> Assigned task: Could the records below be restated word for word, without a single picture?

== The records ==

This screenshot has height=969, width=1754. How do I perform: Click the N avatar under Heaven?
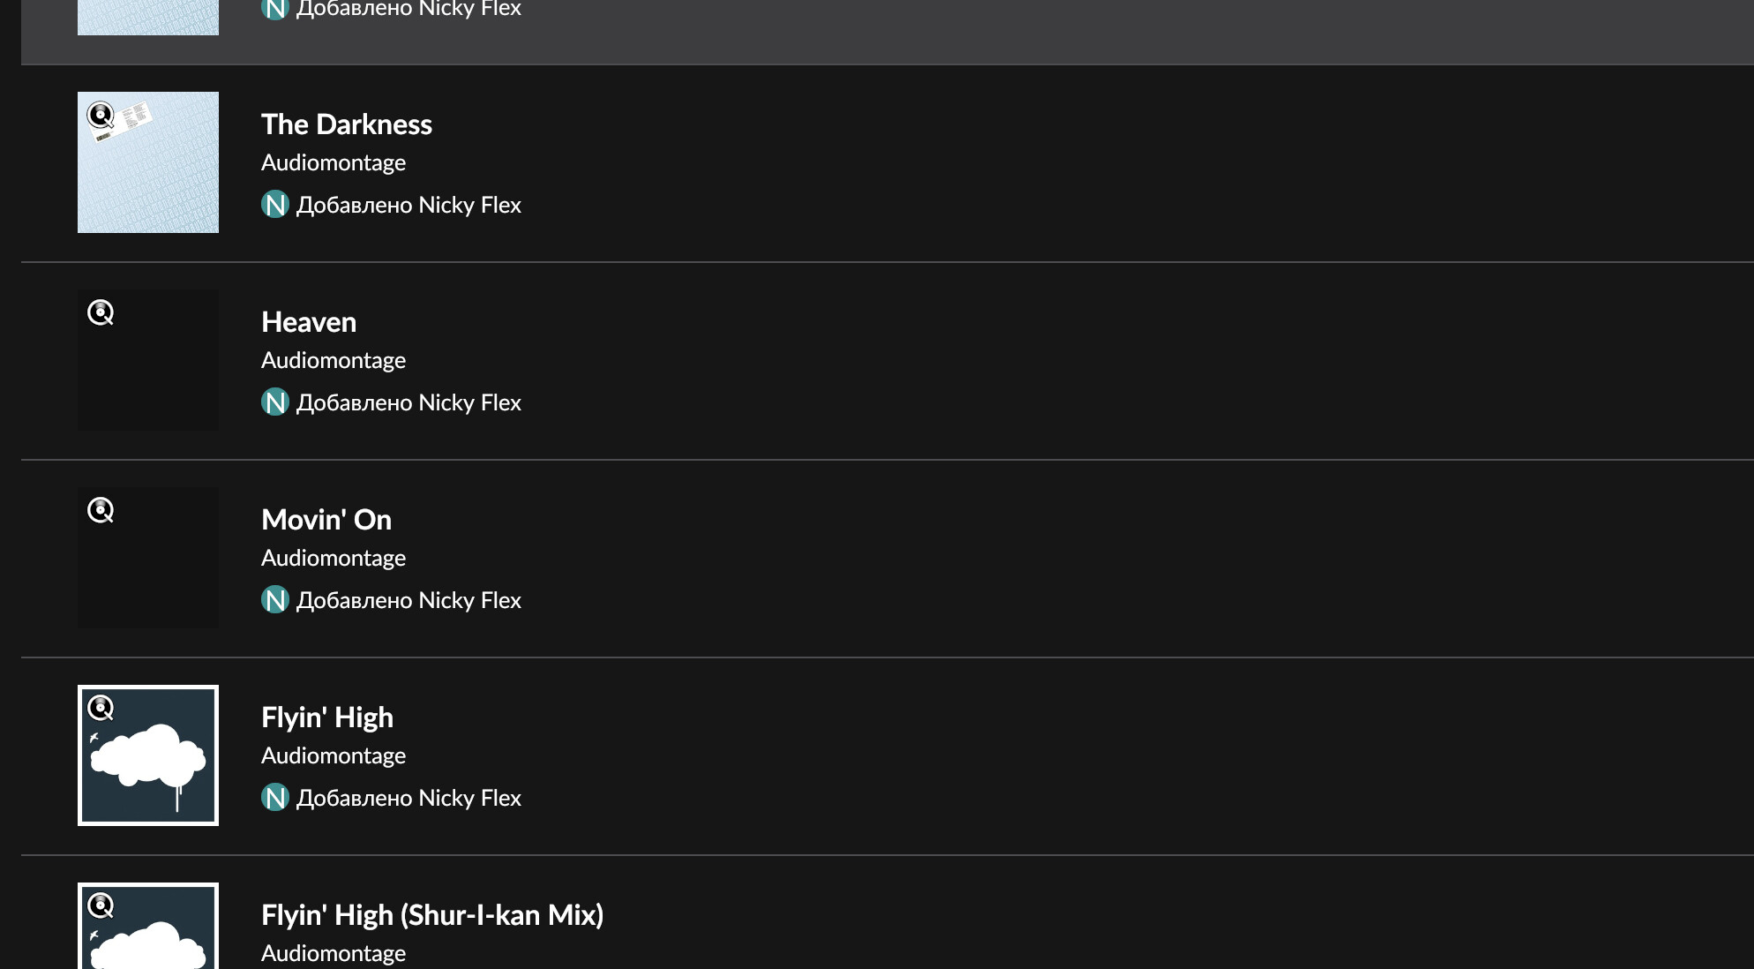pos(275,402)
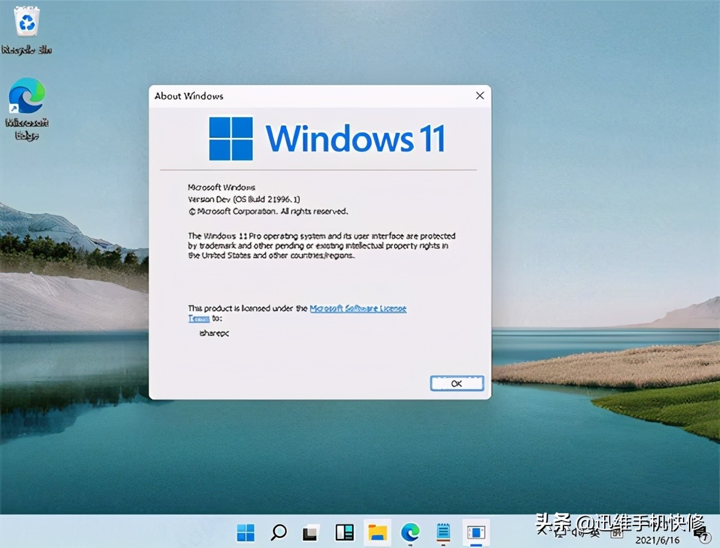The image size is (720, 548).
Task: Open the Start menu from the taskbar
Action: [245, 532]
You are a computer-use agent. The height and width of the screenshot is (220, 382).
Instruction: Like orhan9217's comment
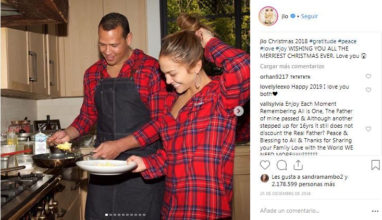coord(368,76)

===

> Solution for this task:
This screenshot has height=969, width=1754. How do I perform: Click the N avatar under Heaven?
pos(275,402)
The image size is (720, 548).
Task: Open the Start menu from the taskbar
Action: [245, 532]
You are a computer-use agent. The height and width of the screenshot is (220, 382).
Instruction: Like orhan9217's comment
coord(368,76)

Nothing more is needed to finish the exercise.